哲学,量子力学,数学の共通点:虚数

量子力学の初歩段階で、いきなり虚数がでてくる。
量子状態の重ね合わせを数式化するとき、状態Aである重みをX、状態Bである重みをYとすると、量子状態Φ=X×A+Y×Bとなり、XとYは複素数になる。
複素数?
複素数って、a+i×b, (iは虚数)として表されるもの。
状態の重みが虚数ってどういうことか?
量子の位置と運動量を求めようとする数式で、なぜ虚数なんかが登場するのか。
虚数とは二乗してマイナス1になる想像上の数であり、イマジナリーナンバーの頭文字から i と名付けられている。
想像でしかない i が登場した途端、すっかりやる気をなくした。量子力学の基礎を学んで世界の真理を理解しようと意気込んでいた私にとって、肩透かし。なんだか煙に巻かれたようで先に進めなくなってしまった。
そこで、雑誌ニュートンの虚数の特集号でざっくり学ぶと、最初は15世紀のイタリアの数学者ガルダノが虚数のアイデアを提案、16世紀にフランスの数学者で哲学者のデカルトが虚数 imaginary number と命名、17世紀のスイスの数学者オイラーがオイラーの公式に発展、17世紀のドイツの数学者ガウスが複素平面を発明。
複素平面は高校数学で学ぶが、水平線である数直線のゼロから垂直に虚数軸を書き入れたもの。これで複素数が可視化されたもの。
この複素平面を見てひらめいた。
虚数というのは、値がない。i も100i も、数直線上には表せられない。
ということは、量子力学において、波動関数が収束する以前の、量子重ね合わせ状態と同じく、iは位置が特定できないことと同じ。

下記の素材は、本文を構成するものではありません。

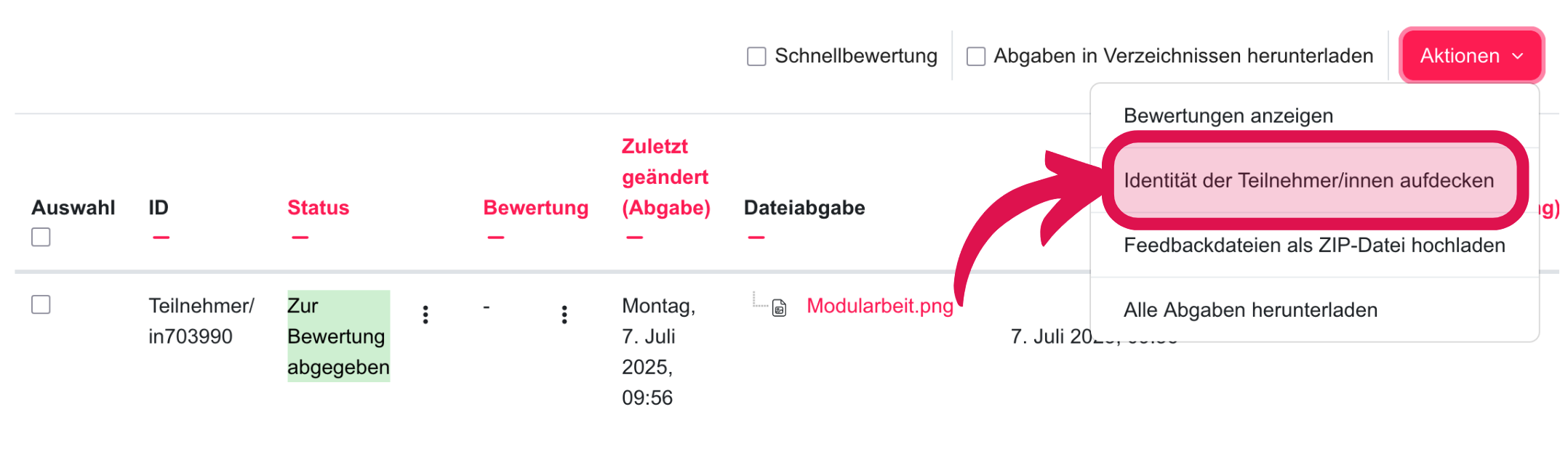1568x465 pixels.
Task: Tick Abgaben in Verzeichnissen herunterladen
Action: click(975, 57)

これで数学と量子力学とが虚数で結ばれていると理解した。もともと数学の世界で独自に発展した虚数という概念が、宇宙の謎にせまる量子力学で必須のアイテムになっていることはほんとうに驚くべきことだけど。
また、哲学における夢と虚数との共通点にも気づいた。
夢の中では、時空がなく、意味しかない。夢で登場する人物やものはあくまで想像上のものであり、長さや重さというった実体はなく、単に情報、意味、イメージでしかない。
この夢の状態は、虚数と同じだ。
前回の投稿で、夢とは、脳内回路に刻まれている自分の過去全ての生命が経験してきた記憶に触れていることだと述べた。
すると、夢の中に真実があって、現実世界で見えているものはほんの僅かな世俗的なものではないか。

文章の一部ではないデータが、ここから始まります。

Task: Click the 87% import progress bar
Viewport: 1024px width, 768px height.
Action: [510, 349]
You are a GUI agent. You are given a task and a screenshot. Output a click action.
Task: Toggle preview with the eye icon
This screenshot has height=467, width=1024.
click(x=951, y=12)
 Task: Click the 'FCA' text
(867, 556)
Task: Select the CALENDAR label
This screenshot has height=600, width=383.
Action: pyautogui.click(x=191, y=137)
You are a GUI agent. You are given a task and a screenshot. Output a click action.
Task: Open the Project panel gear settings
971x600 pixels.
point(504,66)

であれば、量子力学や夢と深いところで関係している虚数とは、想像上のものではなく、虚数こそが真実なのではないか。リアルに見える実数は、単なる現実であって、真理を表していないのではないか。
実際、iの2乗はマイナス1で、iの4乗は1であるから、iさえあれば、全ての数学が扱える。1だけではマイナス1を表現できない。iならできる。

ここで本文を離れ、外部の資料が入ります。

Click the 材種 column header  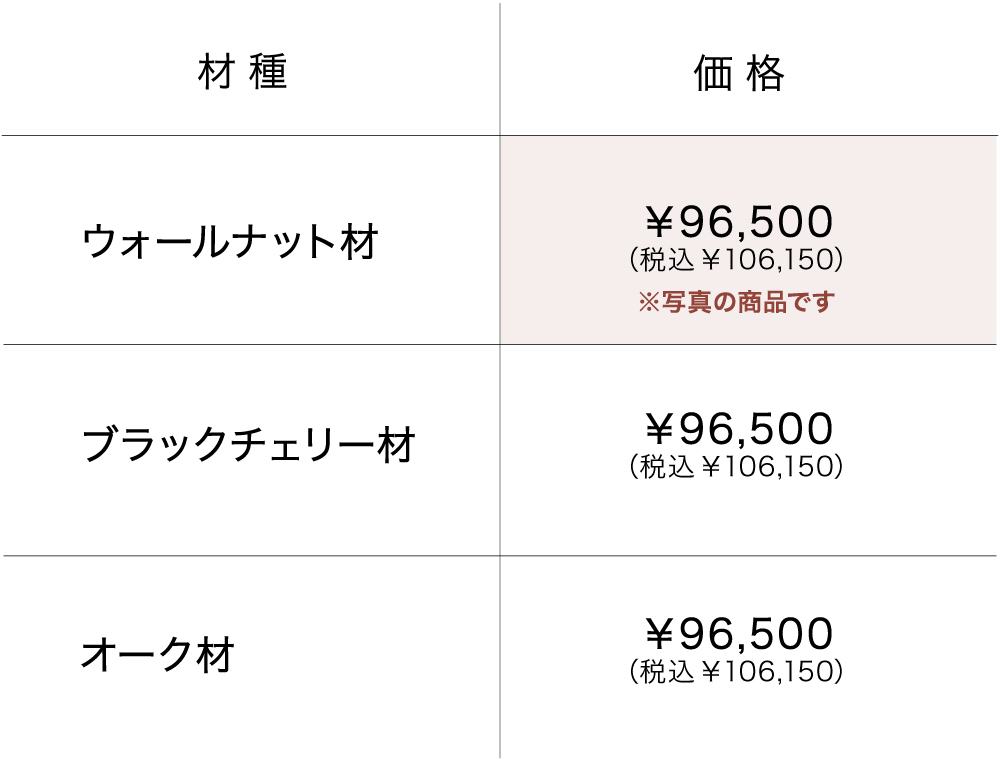coord(244,74)
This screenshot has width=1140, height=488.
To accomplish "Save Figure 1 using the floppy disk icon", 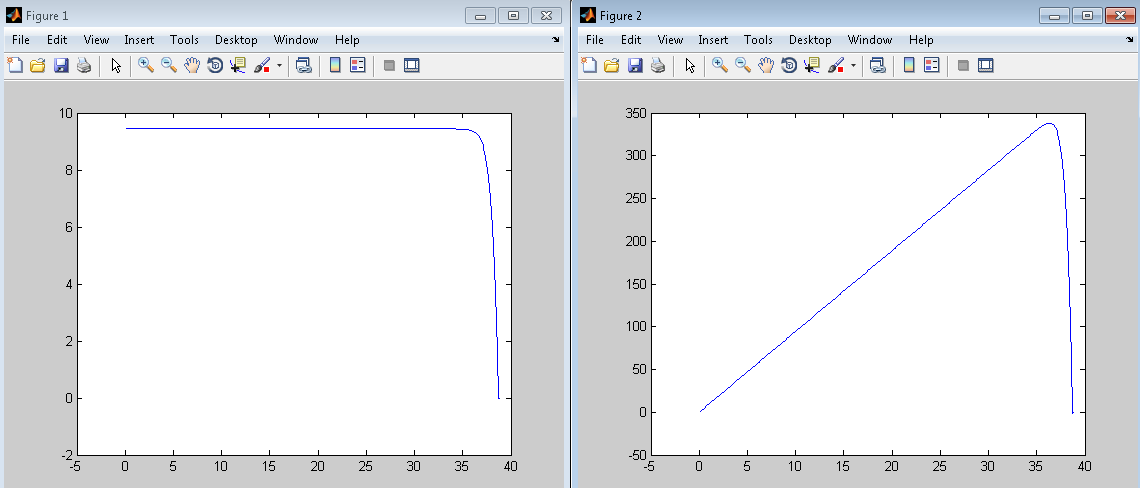I will coord(61,66).

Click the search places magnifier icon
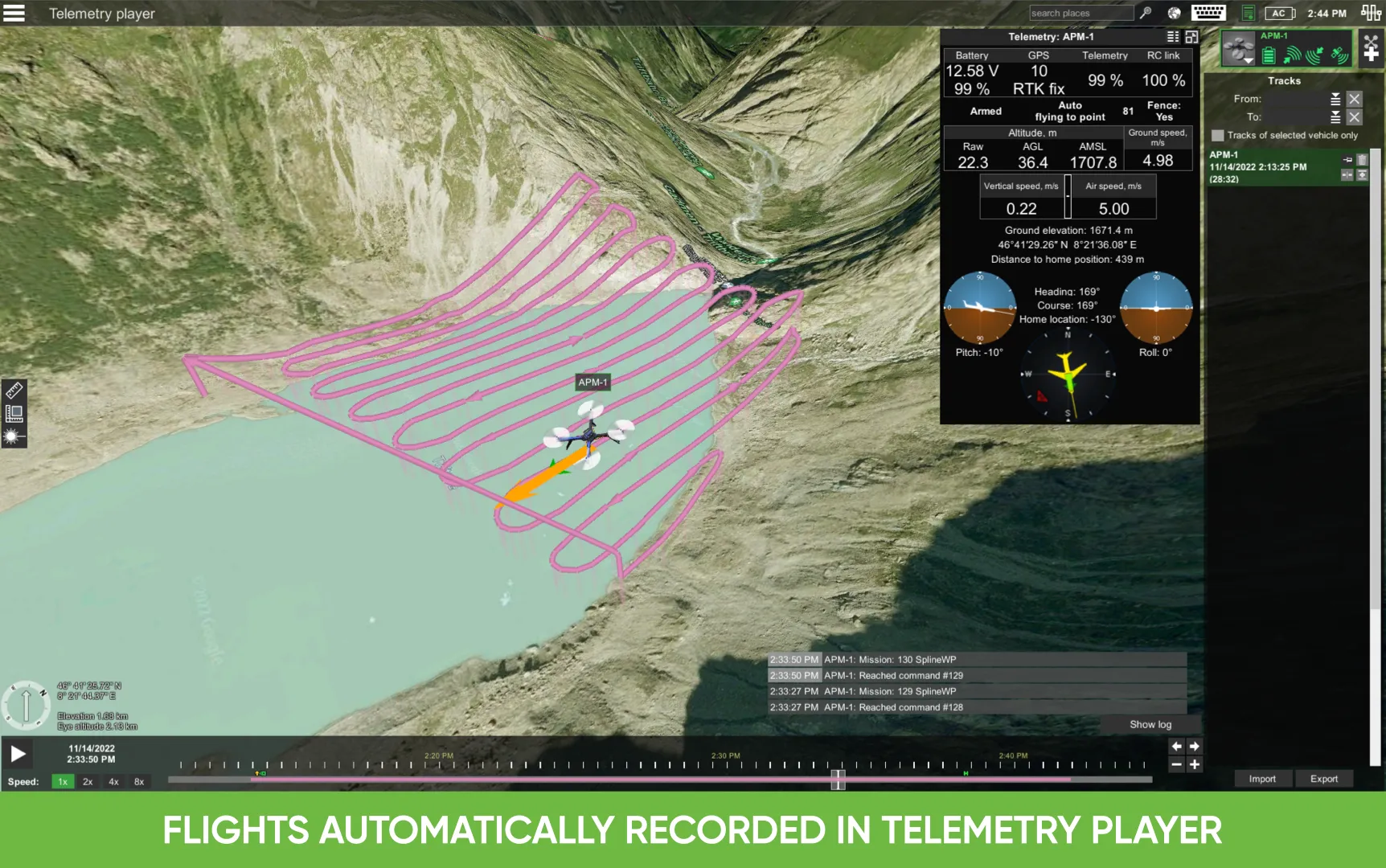point(1146,13)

であれば、実は1より、虚数 i のほうが世界の構造を支える、より根本的な数字ではないか。
また、1の値は1しか取り得ないが、iの値は存在しない。2乗する前のiは数直線に乗らず、単なる記号にすぎない。違う言い方をすれば、1はそれにしかならないが、iは可能性そのもの。
このように虚数に対する味方がひっくり返りました。もしかしたら虚数 imaginary numberではなく、真数 true number と呼ぶべきかと思います。